The cooking look and behavior are critical, Bryson said. After all, two of the most successful products in the plant-based space — Just Egg and Impossible Burger — are able to replicate the same cooking experience a consumer sees in their animal-derived counterparts.
Bryson said New School Foods made salmon its first product for three reasons. One is because salmon can really show off the cooking functionality that the company has created. And the other was to bring more awareness (and possibly make a difference) to the problem of overfishing.
“When we’re talking about whole cuts, …if you don’t have fibers, it might as well be tofu.”
Chris Bryson
CEO and founder, New School Foods
But making something that looks like salmon is hard. Salmon tends to have white lines of albumin protein running through them, and it gets flaky when cooked.
“We felt that if we were able to prove out that this technology could address salmon, then it could almost inevitably be extended to all other applications out there,” he said.

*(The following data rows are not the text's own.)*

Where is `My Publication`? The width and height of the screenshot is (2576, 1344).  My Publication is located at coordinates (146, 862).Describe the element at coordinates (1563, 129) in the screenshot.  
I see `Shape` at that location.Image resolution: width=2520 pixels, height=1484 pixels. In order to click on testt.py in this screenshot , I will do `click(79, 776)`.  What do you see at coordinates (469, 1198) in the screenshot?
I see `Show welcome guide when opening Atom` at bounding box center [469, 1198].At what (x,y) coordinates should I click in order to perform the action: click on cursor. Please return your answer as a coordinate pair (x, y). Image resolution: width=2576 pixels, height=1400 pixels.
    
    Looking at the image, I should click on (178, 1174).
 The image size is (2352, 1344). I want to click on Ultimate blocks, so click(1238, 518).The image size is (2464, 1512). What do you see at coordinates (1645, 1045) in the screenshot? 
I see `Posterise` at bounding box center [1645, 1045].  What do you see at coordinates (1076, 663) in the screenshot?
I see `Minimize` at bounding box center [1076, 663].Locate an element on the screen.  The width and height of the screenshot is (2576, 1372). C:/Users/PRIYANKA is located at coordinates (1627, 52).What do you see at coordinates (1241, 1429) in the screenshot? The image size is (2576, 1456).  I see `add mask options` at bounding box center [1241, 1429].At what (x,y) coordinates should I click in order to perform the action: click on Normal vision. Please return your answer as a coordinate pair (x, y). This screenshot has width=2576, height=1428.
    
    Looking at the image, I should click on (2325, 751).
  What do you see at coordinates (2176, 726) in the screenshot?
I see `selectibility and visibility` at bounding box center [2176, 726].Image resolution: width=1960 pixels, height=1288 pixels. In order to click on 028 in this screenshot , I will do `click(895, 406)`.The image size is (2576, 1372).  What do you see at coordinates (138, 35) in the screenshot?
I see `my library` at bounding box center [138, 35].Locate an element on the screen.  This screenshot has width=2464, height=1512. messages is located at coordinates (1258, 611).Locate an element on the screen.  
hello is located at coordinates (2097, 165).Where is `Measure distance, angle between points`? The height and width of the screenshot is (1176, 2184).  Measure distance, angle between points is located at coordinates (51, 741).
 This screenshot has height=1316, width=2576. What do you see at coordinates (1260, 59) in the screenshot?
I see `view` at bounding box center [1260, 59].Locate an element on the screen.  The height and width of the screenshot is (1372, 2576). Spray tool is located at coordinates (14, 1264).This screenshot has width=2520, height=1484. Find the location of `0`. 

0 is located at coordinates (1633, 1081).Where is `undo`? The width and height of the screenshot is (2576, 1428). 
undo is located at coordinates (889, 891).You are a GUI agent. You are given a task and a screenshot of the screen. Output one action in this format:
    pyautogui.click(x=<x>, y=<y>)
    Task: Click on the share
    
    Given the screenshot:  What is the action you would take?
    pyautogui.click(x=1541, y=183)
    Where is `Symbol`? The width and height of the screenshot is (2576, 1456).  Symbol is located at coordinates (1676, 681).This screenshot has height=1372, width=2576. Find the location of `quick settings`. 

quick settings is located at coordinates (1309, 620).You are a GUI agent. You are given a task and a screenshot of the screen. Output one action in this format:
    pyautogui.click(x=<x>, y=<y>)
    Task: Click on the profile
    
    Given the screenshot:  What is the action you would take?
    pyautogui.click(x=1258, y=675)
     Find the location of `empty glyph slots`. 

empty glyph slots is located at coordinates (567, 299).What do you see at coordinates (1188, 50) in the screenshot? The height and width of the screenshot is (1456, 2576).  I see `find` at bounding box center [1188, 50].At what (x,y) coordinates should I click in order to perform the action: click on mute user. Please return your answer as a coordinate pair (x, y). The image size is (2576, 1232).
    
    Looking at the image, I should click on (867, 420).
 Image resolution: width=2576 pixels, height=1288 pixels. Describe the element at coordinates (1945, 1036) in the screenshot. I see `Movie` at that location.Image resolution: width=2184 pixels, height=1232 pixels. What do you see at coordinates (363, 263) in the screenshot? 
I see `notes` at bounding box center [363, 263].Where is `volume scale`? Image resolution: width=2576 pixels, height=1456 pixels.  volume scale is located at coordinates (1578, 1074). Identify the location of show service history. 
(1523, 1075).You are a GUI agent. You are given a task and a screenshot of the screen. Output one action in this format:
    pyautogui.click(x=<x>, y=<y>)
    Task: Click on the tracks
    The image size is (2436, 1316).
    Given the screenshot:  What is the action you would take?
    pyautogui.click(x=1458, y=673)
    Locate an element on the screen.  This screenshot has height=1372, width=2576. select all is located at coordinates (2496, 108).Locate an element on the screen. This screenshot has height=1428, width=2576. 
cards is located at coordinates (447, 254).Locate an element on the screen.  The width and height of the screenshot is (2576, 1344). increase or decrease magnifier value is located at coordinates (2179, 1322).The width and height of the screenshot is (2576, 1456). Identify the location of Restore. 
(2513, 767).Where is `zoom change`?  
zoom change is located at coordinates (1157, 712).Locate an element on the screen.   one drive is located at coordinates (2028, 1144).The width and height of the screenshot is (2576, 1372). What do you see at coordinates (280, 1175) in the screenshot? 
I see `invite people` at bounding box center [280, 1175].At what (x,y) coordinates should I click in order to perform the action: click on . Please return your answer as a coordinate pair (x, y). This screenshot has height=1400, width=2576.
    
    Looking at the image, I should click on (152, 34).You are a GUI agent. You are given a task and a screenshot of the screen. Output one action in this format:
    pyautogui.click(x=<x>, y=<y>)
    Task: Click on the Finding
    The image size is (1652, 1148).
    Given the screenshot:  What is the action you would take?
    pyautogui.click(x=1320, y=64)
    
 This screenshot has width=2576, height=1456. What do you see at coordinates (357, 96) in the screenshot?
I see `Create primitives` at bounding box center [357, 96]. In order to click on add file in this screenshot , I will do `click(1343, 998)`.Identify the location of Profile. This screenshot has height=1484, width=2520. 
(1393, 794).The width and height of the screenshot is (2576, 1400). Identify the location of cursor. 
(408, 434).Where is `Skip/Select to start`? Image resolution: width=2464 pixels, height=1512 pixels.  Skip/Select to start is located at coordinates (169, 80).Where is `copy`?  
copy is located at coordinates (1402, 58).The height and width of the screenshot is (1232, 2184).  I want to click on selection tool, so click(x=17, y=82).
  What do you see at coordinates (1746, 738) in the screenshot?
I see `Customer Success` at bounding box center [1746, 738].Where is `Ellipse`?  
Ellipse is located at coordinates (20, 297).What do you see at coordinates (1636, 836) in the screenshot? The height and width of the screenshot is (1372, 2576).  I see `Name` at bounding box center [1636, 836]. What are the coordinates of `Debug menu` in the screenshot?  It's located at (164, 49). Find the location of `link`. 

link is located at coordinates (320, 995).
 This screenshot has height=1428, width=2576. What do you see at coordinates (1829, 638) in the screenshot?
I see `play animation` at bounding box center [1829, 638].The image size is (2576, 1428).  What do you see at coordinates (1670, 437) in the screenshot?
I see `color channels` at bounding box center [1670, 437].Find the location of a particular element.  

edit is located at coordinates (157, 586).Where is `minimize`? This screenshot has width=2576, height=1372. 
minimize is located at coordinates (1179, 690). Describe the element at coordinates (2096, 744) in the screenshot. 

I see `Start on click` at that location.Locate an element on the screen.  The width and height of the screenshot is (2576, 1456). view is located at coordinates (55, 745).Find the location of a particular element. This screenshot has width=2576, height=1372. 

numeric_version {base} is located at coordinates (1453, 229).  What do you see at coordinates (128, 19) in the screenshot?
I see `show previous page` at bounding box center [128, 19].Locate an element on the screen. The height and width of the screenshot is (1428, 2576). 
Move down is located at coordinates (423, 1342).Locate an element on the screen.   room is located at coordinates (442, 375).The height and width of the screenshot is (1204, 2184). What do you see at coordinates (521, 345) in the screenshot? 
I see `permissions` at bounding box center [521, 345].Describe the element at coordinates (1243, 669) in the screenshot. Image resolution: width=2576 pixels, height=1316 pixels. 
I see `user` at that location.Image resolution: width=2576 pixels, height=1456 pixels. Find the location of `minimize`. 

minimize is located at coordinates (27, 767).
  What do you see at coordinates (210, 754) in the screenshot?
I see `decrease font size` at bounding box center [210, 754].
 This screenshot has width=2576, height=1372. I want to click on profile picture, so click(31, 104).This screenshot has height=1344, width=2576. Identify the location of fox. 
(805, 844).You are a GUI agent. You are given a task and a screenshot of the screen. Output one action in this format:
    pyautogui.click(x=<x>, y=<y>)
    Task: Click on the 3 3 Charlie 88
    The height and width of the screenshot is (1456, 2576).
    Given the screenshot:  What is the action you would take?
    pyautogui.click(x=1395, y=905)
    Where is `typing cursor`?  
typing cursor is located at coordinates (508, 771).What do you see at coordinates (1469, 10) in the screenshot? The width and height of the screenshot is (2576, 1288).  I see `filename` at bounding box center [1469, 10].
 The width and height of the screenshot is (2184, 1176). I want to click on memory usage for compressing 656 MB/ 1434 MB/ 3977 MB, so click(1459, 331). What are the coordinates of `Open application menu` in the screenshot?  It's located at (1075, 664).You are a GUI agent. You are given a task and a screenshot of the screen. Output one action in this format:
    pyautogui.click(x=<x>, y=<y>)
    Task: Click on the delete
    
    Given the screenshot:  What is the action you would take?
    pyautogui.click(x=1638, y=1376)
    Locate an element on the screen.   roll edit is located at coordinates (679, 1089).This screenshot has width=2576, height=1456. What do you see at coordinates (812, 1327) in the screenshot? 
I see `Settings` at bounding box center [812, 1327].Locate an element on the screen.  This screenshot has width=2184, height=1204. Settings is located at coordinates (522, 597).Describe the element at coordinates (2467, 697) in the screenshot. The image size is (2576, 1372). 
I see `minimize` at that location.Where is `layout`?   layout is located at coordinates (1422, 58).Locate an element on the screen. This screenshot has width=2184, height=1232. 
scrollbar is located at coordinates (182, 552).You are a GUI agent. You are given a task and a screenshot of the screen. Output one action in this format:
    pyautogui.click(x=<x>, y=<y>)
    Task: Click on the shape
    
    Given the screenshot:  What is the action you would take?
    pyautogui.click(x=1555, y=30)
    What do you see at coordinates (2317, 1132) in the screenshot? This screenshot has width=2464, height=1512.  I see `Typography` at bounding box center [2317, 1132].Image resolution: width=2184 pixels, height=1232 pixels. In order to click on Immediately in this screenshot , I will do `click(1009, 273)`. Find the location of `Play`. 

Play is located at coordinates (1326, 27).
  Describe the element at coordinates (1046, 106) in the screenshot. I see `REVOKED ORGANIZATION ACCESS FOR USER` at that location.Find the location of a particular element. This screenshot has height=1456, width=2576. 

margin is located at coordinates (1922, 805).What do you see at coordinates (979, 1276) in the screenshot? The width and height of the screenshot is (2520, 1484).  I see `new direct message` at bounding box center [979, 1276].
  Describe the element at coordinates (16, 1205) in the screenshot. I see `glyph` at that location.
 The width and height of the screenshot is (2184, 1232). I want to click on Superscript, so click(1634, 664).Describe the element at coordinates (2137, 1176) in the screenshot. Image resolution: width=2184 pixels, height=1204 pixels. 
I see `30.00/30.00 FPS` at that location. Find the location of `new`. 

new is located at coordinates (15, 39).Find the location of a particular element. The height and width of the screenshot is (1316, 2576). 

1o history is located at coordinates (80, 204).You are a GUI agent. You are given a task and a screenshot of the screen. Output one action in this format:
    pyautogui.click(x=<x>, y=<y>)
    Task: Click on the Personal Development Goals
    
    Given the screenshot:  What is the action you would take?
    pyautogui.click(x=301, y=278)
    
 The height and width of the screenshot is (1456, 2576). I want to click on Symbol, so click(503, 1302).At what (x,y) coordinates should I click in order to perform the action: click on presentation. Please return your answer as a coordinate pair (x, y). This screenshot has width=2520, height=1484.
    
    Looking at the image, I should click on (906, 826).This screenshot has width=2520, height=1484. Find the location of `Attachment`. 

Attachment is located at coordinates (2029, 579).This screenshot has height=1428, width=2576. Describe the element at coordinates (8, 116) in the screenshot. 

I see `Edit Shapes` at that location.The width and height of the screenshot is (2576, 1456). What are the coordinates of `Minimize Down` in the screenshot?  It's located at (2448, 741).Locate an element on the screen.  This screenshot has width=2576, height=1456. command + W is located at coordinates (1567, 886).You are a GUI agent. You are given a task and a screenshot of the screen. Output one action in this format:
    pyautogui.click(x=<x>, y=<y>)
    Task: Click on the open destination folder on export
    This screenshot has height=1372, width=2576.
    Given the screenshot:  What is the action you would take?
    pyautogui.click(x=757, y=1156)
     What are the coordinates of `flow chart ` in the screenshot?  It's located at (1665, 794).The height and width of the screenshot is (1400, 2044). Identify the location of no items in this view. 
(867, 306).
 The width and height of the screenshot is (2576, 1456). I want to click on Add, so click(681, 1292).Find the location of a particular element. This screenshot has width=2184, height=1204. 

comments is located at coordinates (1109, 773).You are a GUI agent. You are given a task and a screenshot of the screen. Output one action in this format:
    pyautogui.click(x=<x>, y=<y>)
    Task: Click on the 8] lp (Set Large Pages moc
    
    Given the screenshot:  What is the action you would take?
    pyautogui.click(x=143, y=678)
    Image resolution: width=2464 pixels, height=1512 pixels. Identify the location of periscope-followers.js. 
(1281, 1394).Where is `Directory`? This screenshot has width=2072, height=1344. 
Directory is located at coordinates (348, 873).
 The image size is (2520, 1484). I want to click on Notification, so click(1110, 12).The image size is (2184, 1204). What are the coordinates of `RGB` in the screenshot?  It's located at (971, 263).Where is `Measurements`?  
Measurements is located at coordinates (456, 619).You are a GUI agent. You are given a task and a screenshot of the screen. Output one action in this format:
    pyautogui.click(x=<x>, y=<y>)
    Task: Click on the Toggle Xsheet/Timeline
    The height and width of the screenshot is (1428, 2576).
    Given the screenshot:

The flavoring of New School Foods’ salmon is also unique. Instead of going to a flavor house and getting that company to make something that tastes like fish, New School makes its own salmon flavor.
Scaling up
Part of the money from New School Foods’ seed round will go toward a pilot facility. Bryson said that a location has been selected. They just need to break ground and begin construction.
Because their technology is based on freezing, Bryson said it’s relatively easy to scale. Unlike other food tech including fermentation and cell-based meat, working with a larger amount doesn’t impact the procedure and end product.
Much of the equipment they use is also off-the-shelf, and already used for freezing meats and other food products, making it easier to obtain than custom-designed pieces.
For now, Bryson is looking at launching New School Foods’ salmon as a branded consumer offering, which he said is important to raise awareness of the company and its production method.
New School Foods may get into the B2B business by licensing its scaffold technology. And the company is eyeing different meat items to recreate from plants and commercialize.
“It all comes back to muscle fibers,” Bryson said. “All animals have muscle tissue. And that’s really the essence of meat.”